第34章 夢を追う者
追い出され、走ってルフィ達に追いつき並んで歩くと、お、なまえも来たのか、なんて呑気に笑ってるルフィがいた。引っ叩きたい。そもそも2人がちゃんとしててくれれば、こんな心配なんてしなくてもよかったのに。

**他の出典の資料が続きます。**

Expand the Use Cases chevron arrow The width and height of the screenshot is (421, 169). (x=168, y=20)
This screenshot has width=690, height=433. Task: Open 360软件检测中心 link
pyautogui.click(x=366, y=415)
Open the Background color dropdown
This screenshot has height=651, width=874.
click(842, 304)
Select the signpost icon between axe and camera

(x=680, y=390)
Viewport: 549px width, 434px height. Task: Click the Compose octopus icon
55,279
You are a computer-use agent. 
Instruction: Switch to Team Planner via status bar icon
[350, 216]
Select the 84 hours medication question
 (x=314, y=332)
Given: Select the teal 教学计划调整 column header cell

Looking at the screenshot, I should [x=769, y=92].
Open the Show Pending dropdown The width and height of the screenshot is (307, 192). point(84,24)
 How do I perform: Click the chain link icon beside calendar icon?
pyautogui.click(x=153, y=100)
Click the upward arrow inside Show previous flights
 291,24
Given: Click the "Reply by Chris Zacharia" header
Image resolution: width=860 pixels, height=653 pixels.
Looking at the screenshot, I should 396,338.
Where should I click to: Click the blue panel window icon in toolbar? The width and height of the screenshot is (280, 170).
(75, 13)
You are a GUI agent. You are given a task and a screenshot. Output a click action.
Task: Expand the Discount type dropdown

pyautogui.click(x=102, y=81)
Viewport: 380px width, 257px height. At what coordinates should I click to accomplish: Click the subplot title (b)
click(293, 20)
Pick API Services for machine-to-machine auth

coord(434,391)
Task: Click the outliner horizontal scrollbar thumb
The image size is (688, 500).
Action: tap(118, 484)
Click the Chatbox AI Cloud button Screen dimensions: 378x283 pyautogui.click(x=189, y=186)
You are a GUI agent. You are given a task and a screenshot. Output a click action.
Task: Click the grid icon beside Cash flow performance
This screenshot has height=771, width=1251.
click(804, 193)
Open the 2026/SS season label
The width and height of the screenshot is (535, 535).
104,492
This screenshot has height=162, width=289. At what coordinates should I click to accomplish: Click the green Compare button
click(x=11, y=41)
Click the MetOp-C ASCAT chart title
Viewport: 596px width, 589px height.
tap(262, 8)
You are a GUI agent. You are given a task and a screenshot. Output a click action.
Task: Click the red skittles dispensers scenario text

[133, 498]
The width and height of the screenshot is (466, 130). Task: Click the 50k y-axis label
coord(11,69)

「ナミに頼まれたの。2人共、この町ではケンカしないでね。お願いだから、面倒なことは起こさないで!わかった?」
「「あーー」」
「何その気の抜けた返事!!……もうっ、問題なんか起こしちゃったら、私達が情報収集できなくなっちゃうんだから…本当に勘弁してね?」
「「あーー」」
本当に分かってるんだろうか?自らは戦いに行かないだろうけど、何かしらあっちからハッパかけられたときが怖い。黙って逃げる、ということを知らない2人だから、先頭切って戦いに行くだろう。ナミが行けばよかったのに、なんてブツブツと愚痴る。
「ああっ!!!」
「うわっ…」
目の前に知らないおじさんが倒れてきた。目の前に馬がいることから、きっと馬から落ちちゃったんだろう。具合も悪そうだし。あまり関わりたくない。
「よし……すまんがお前ら…立たせてくれ。」
「お前、自分で起きる気ねェだろ。」
親切にゾロがおじさんに肩を貸し軽々と馬に乗せる。実際軽いんだろうな、病気持ちっぽいし
「…いやいや悪いな。……ハァ、乗れた……おれは生まれつき体が弱いんだ……!!ハァ……ハァ……さァ…行こうストロンガー。」
「ガフッ」
「「馬もかよっ!!」」
強いのは名前だけかい。ペットは飼い主に似るっていうけど、病気のところも一緒とは…馬にまたがるというか、横になったおじさんはどこからだしたか分からないリンゴのかごを差し出してきた。
「お礼といっちゃなんだが…おひとつどうだい。」
「怪しすぎだ。要らねェからさっさと行け。」
おじさんが黒い服に黒い帽子を被っているせいが、棒悪役に見えてきた。毒りんごなんじゃないか、と疑ってしまうのも無理はない。
「お、リンゴじゃん。いただきます。」
「オイオイ食うな食うな!!」
疑うことを知らないルフィは礼儀正しくお礼を言うと、カゴの中からリンゴを1つ取って食べた。一瞬の出来事で、止めることなんて無理だった。